*** Input data ***

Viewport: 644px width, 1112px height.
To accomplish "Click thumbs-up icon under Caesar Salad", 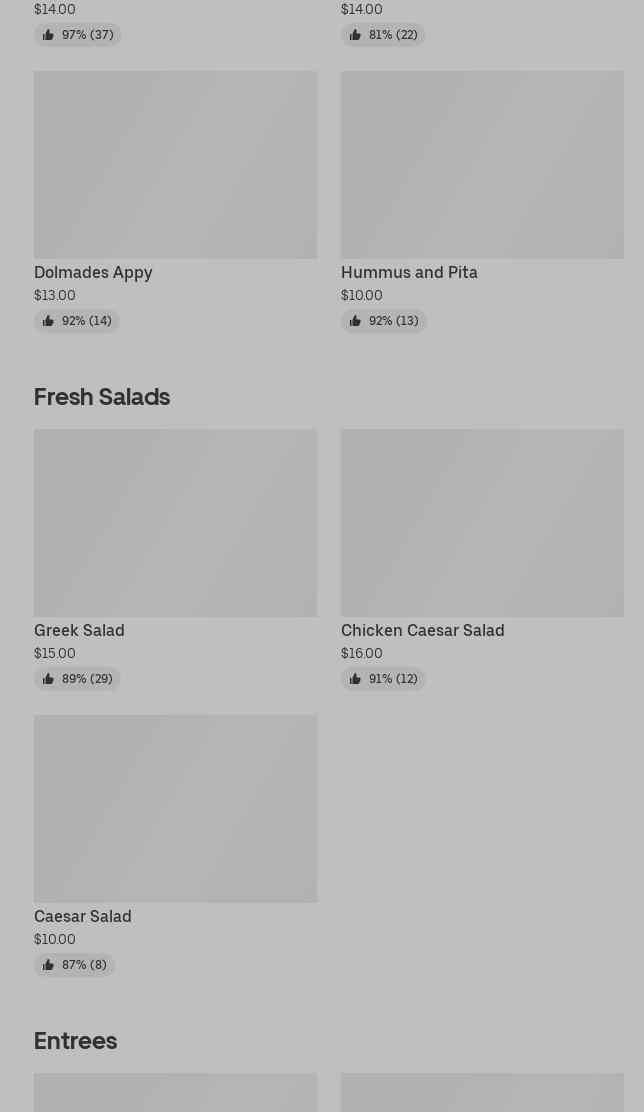I will click(48, 964).
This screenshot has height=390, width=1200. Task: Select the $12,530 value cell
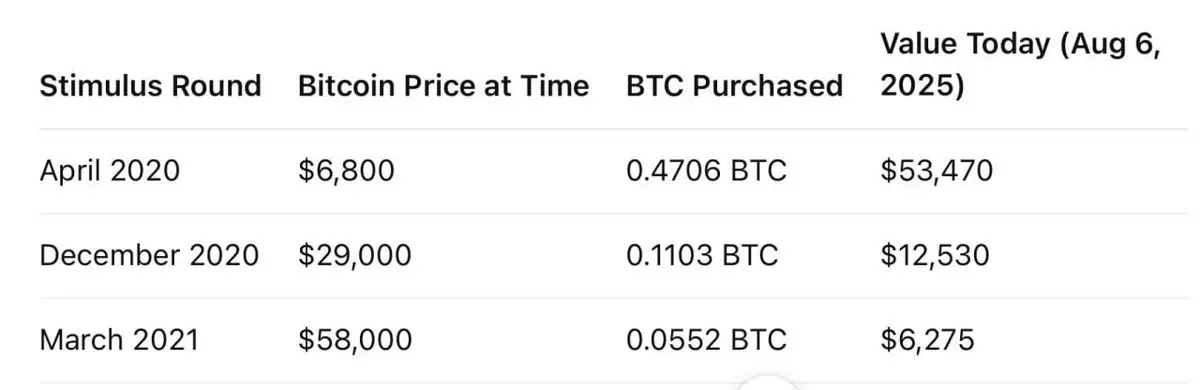coord(935,255)
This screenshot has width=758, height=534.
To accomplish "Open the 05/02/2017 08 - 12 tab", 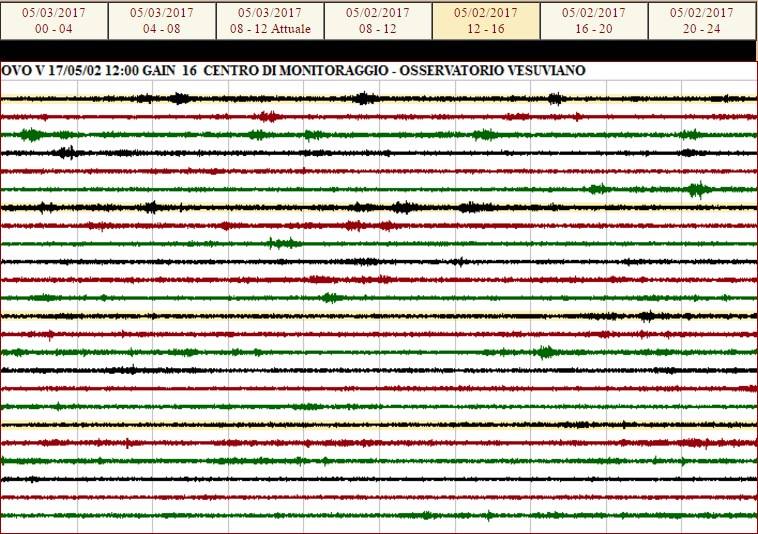I will (378, 20).
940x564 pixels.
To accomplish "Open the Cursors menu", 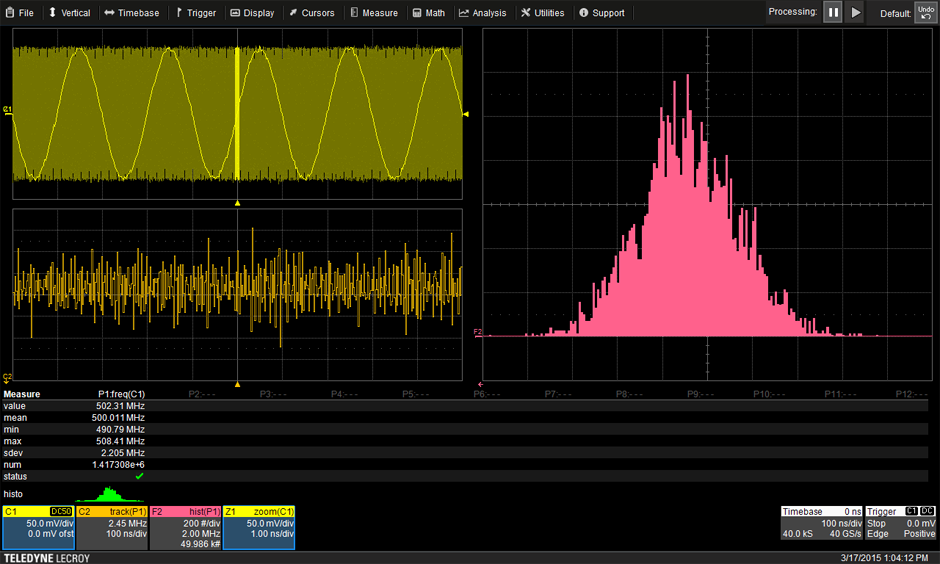I will [311, 13].
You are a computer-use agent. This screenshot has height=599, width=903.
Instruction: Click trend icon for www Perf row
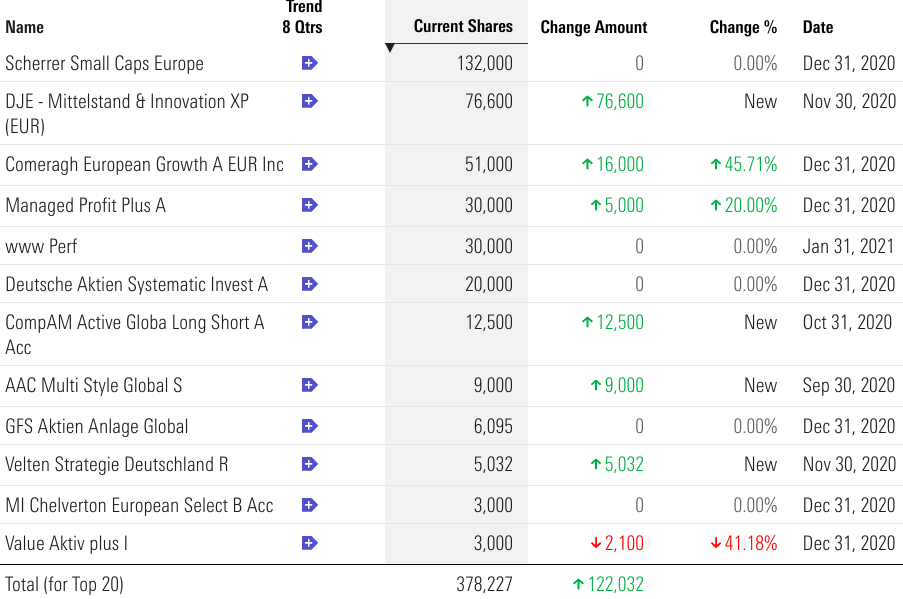pyautogui.click(x=309, y=246)
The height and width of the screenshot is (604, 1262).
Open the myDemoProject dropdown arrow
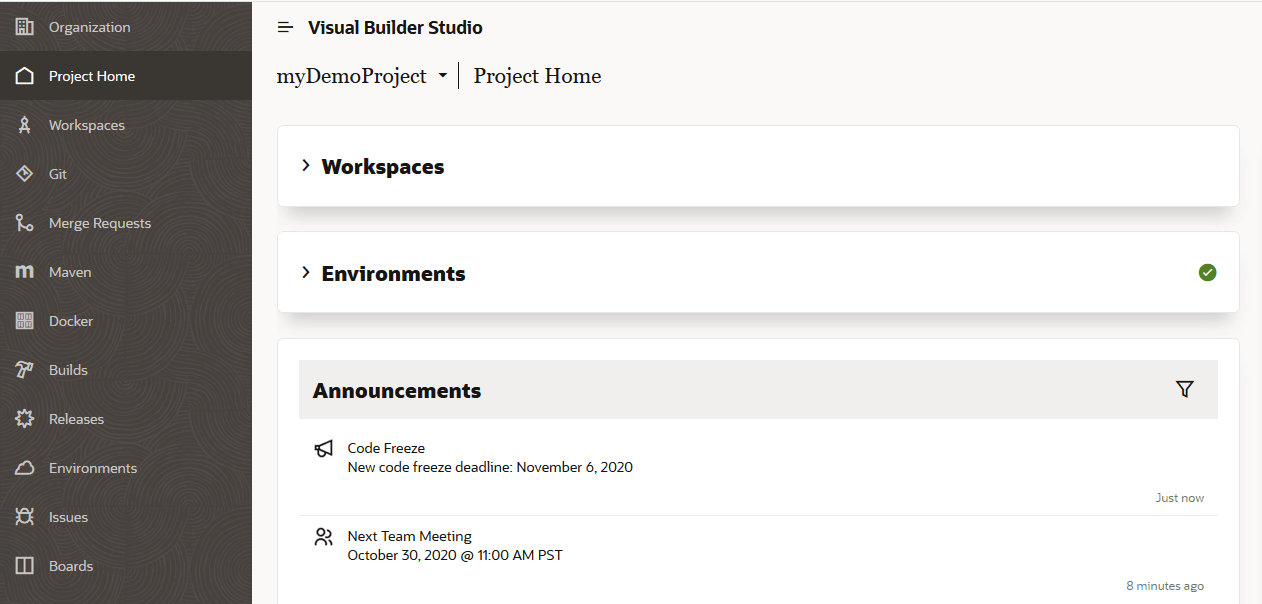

*** End of Input data ***

**Task goal**
Exactly as they stand, write the lines from the one holding "Instruction: Click trend" to the end of the material, both ends included. Do not copy the pictures.

**Result**
Instruction: Click trend icon for www Perf row
pyautogui.click(x=309, y=246)
The height and width of the screenshot is (604, 1262).
Open the myDemoProject dropdown arrow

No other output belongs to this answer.